Progressives have long demanded the retirement of up to $50,000 in student-loan debt per borrower, and they’re terribly confused by the administration’s refusal to make it happen. “With each and every repayment extension, you make a stronger case for canceling it,” NAACP’s Wisdom Cole told the New York Times. “At this point, just cancel it.” He has a point. The administration’s decision to extend the moratorium on payments into late August makes almost no political sense.
Of the approximately 45 million Americans who hold student-loan debt, about half of that debt is held by borrowers who attend graduate school. Not only do the vast majority of Americans not hold any student debt, but those who do disproportionately aspire to assume careers in the information economy. In other words, these are already core Democratic constituents. Breakdowns of partisan affiliation by education routinely show that advanced degree-holders are among the most likely to vote Democratic. The administration is pandering to a constituency that is already locked in. Meanwhile, the 80 percent or so of Americans who never borrowed for education or paid their loans off are left to wonder why the real financial hardships they are experiencing don’t rate in Washington.
The freeze on loan repayments will now have to be revisited before it expires again on August 31, amid what promises to be a white-hot midterm campaign season. The extension of this program has already handed Republican candidates an easy layup. They’re calling the administration’s policies an “insult to every American who responsibly paid debts” and an “outrageous” ploy to boost the president’s ailing poll numbers. If the administration extends the moratorium again in August, it will please no one. Republicans will stand by their attacks on the White House’s profligate pandering, and progressives will be irritated by the White House’s failure to pull the plug on these debts altogether.

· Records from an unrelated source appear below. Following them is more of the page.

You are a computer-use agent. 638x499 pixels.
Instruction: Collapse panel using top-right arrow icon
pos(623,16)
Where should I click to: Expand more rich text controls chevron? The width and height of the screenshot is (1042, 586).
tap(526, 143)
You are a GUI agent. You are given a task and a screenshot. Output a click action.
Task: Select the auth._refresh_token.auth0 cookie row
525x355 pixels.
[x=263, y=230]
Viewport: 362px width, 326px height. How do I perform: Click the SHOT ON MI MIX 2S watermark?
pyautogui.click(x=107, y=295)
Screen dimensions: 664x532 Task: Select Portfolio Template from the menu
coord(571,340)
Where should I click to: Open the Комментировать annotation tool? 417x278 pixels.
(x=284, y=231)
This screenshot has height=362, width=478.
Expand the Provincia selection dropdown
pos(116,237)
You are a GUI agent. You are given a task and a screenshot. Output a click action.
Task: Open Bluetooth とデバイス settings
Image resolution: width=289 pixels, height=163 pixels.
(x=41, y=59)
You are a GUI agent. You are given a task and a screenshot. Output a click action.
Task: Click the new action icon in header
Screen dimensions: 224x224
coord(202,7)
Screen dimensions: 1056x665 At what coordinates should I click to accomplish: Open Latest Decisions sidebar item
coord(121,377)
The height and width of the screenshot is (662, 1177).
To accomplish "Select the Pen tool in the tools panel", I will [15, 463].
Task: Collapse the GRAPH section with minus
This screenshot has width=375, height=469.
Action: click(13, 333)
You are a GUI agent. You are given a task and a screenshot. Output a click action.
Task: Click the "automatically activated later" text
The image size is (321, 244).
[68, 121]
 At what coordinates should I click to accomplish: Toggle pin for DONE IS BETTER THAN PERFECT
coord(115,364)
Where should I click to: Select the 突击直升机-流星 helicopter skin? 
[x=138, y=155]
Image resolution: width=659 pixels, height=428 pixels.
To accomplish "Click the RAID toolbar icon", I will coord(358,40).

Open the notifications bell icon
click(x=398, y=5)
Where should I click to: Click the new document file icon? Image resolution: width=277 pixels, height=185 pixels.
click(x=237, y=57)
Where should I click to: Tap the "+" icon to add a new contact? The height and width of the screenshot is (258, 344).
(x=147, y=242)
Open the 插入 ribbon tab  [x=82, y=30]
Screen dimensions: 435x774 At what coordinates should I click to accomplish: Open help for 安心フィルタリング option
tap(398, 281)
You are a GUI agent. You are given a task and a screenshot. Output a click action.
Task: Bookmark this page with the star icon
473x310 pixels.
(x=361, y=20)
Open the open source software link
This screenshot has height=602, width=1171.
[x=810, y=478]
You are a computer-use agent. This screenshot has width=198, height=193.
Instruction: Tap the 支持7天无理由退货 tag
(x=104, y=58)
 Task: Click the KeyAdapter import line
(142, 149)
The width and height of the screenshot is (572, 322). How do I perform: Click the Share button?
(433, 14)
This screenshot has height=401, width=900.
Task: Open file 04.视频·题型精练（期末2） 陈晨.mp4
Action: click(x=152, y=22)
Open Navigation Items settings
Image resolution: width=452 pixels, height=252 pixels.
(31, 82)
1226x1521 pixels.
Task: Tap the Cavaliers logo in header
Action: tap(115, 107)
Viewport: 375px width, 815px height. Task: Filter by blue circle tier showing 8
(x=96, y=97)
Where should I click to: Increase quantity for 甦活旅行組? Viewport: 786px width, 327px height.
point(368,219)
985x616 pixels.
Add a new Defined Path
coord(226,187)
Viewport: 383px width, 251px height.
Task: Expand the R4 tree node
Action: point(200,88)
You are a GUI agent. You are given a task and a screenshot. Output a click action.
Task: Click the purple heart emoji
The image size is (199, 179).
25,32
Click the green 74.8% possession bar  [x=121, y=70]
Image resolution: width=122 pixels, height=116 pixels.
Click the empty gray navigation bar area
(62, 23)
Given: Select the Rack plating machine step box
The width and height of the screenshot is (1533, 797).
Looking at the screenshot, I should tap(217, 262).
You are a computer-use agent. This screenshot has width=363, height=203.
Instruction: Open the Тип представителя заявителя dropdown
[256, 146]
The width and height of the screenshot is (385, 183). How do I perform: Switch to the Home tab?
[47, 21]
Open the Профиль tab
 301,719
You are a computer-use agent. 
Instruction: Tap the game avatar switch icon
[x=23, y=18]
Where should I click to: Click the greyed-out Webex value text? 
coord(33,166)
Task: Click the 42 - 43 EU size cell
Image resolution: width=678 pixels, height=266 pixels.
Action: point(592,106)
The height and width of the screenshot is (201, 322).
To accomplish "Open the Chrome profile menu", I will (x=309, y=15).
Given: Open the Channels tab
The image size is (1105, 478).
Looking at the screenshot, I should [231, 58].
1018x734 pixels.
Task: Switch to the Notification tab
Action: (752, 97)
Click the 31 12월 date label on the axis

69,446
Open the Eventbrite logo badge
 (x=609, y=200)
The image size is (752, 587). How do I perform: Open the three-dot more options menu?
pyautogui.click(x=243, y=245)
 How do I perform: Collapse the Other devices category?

The Biden administration might have thought it was splitting the baby with this decision, but no one is happy with a split baby. What’s more, this maladroit kowtowing has all the potential in the world to backfire on this White House. We even know what that would look like.
On the morning of February 19, 2009, the American political environment changed irrevocably. The unlikely event that produced a seismic shift and ushered in a new age of populist politics in the United States came in an unlikely form: one CNBC journalist’s exasperated rant.
During the deepening financial crisis caused by the collapse of the mortgage market, Rick Santelli exploded with indignation on the floor of the Chicago Mercantile Exchange over the prospect that the Obama administration would bail out mortgage holders whose properties were suddenly underwater. Santelli raged against the idea that taxpayers would “subsidize the losers’ mortgages” to a chorus of support from the exchange floor. “President Obama, are you listening?” he asked. Santelli advocated throwing a Boston-style “tea party” to convey the righteous anger of those who played by rules that were now changing under their feet, and the country obliged. The political class’s decision even to entertain the prospect of such a naked revision of the American social compact catalyzed the creation of a force that remade the national political landscape.
Today, the Biden administration is courting the same political risks the Obama administration merely flirted with. The consequences could be similarly unknowable and far-reaching.